こんにちは。栗原貴子です。
少女の頃「私ってきものの方が似合うかも」と開眼。成人してから、無謀にもローンで着物を購入し、紆余曲折を経ながらきものを愛好して参りました。
亡くなった祖母はきもの好きで、母も叔母もきものを持っておりましたが、着付けは教室に通って習得しました。フリーランスのライターを生業としてきたので、その関係で「きものコラムニスト」の肩書で執筆やトークイベントの登壇、広告の出演などをして参りました。それらの活動を通じて感じたのは「きものへの憧れがありつつも、一歩が踏み出せない人がたくさんいる」ということでした。
一方で私はコピーライター、ブランディング・ライターとして広告や販促ツールのお仕事をして参りました。消費者の認知を高め、購買へとつなげていく仕事です。
和装業界は右肩下がりの一途です。その原因や理由をここで述べるのと長くなりますので、ここでは割愛いたしますが、近年では経済産業省もこのことへの取り組みを初めているようです。
現状を見渡すと「憧れがあるのに一歩が踏み出せない」という方へ、安心してその道を歩きだしていくための情報が圧倒的に不足している、ということに思い至りました。
「きものへのあこがれがありつつも、一歩が踏み出せない」
それは、
好きな人がいるのに、声をかけられないのと同じように思います。
もどかしいですよね。
私の心の奥底から「ひとりできもの着て、楽しんでる場合じゃないな」という思いが湧き上がってきました。きもの文化が衰退してきた歳月の後半の四半世紀をひとりの愛好家として見つめ続けてきて、強くそう思うようになりました。
なぜなら。
ほんのちょっとのことで、きものデビューは可能だから。
そして、きものを着ることで「世界が変わる」という嬉しい体験を私自身、幾度もしてきたから。
きものを通じて日本文化に触れた知識のおかげで、言葉の壁があっても外国の方とのコミュニケーションが豊かになったから。
そして、きものを着ているとこうしたお声をよく耳にします。
〇浴衣を自分で着られないのは情けないな、って感じる。
〇浴衣ぐらいは自分で自由に着られるようになりたい。
〇自分で着られたらもっと人生を楽しめるような予感がする。
〇趣味としてきものを始めたい、再開したい。
〇祖母や母から受け継いだきものをどうしたらよいのか分からない。
〇国際人として海外で活躍したいけれど、日本の文化について自信がない。
何事もはじめてのときはナビゲートが必要です。そして、私はこれらのナビゲートができる知識と経験を持っている。ならば、それを活かしていくことが、私の使命なのではないか、と感じたのです。
私が大好きな故・中原淳一さんが昭和45年にエッセイの一文にこう、書かれています。
「日本人でありながら、自分できものを着られる人が、ほとんどいない日本。
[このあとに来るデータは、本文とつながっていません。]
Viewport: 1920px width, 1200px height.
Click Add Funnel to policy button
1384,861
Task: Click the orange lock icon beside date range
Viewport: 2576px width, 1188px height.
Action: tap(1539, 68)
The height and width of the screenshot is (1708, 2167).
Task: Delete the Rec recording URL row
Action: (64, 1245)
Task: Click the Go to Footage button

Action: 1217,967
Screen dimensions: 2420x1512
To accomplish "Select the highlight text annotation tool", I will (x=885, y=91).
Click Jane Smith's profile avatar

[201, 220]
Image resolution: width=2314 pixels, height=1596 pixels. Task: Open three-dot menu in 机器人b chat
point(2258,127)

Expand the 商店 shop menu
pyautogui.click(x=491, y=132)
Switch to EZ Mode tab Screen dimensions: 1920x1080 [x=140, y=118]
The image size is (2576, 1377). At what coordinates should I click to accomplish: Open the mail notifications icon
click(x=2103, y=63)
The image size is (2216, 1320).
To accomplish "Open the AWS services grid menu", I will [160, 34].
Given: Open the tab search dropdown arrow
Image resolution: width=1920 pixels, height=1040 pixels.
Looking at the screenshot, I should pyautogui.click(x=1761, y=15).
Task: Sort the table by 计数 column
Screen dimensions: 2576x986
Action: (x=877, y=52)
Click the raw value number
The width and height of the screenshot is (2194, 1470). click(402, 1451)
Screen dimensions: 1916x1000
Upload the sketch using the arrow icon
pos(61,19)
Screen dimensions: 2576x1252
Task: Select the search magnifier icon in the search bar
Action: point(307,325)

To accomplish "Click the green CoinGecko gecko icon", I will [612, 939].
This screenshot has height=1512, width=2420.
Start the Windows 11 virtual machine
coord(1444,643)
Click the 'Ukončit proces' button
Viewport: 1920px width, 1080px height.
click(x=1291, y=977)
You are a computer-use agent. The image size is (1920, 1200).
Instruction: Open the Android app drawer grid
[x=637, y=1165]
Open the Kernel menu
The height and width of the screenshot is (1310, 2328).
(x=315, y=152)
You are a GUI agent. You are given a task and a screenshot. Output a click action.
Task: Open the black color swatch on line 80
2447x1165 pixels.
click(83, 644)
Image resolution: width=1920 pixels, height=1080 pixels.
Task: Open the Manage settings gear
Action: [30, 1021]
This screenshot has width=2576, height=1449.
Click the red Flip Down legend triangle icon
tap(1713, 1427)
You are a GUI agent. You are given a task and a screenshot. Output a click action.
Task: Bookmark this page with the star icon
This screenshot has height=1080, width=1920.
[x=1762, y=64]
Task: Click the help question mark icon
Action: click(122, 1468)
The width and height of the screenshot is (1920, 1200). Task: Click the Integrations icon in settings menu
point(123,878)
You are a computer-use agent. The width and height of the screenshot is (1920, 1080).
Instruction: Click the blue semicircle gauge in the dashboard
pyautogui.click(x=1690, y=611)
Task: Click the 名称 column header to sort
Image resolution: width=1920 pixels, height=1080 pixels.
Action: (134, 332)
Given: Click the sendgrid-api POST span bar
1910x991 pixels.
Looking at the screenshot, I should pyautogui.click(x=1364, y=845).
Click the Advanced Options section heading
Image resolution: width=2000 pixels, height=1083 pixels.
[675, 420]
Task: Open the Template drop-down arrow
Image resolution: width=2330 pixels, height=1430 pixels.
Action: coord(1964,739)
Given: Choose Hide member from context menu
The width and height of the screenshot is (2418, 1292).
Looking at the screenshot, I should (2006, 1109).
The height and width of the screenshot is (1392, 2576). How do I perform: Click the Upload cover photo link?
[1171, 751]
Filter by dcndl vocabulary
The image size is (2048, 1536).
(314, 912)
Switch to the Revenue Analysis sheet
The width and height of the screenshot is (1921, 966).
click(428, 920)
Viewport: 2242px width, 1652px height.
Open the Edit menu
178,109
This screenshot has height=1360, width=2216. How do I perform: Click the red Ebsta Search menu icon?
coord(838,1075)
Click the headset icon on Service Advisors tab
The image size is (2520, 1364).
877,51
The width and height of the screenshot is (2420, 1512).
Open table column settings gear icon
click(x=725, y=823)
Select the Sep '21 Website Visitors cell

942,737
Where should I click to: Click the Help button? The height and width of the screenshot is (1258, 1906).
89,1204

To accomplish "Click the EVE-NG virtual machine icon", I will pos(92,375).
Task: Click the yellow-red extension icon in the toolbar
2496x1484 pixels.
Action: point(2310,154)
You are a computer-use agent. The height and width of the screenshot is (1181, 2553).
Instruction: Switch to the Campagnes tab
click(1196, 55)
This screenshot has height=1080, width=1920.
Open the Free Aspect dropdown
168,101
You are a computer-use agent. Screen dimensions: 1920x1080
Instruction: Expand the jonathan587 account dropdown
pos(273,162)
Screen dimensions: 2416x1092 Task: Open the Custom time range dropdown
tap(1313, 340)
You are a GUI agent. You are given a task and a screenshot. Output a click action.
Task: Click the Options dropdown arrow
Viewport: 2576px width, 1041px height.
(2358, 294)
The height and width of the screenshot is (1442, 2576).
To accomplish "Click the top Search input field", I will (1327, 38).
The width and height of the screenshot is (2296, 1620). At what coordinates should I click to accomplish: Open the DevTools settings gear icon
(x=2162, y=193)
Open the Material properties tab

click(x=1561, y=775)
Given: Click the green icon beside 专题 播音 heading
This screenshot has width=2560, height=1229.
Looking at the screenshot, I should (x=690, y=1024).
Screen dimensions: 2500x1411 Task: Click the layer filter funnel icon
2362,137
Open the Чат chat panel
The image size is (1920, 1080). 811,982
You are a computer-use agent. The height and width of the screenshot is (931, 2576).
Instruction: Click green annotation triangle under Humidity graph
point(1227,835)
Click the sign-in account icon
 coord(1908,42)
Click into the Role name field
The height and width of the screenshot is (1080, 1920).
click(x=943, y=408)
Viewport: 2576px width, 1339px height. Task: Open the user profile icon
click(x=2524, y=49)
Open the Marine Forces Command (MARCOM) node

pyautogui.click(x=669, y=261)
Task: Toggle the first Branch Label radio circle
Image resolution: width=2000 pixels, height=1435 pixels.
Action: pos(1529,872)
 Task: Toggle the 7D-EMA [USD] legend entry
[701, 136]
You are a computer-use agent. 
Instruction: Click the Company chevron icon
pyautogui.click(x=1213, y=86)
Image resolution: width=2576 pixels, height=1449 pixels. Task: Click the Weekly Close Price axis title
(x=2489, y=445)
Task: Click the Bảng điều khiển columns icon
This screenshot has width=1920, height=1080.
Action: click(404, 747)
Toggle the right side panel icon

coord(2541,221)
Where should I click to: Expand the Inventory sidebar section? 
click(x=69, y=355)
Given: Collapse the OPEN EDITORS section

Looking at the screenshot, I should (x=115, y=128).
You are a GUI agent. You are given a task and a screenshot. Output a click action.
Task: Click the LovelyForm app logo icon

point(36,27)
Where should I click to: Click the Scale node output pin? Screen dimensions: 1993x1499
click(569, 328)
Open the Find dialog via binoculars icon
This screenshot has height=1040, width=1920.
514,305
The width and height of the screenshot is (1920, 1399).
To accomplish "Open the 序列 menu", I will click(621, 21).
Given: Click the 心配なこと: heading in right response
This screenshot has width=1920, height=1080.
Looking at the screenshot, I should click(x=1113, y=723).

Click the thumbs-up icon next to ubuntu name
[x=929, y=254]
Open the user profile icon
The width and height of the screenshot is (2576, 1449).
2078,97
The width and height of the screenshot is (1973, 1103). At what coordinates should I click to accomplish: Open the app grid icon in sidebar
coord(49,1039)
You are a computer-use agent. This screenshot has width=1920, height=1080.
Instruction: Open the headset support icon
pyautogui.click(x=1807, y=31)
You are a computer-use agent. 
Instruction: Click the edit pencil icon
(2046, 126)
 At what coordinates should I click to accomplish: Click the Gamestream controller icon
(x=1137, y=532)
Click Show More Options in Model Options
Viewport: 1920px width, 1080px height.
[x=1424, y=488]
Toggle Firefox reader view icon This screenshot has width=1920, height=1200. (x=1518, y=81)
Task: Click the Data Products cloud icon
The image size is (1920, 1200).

」
(『中原淳一きもの読本』P.11より 引用)
私が生まれる1年前に、書かれたこのエッセイを読みシミジミしました。21世紀になったけれど、きものを着る日本人たちがちゃんと存在していんですよ、と心の中でつぶやきました。
100年後の日本にもきもの姿で街を歩いている人がいること。
それが私の願いなのです。
そのための情報発信や場所を作っていきたいと考えております。
どうぞ、よろしくお願い申し上げます。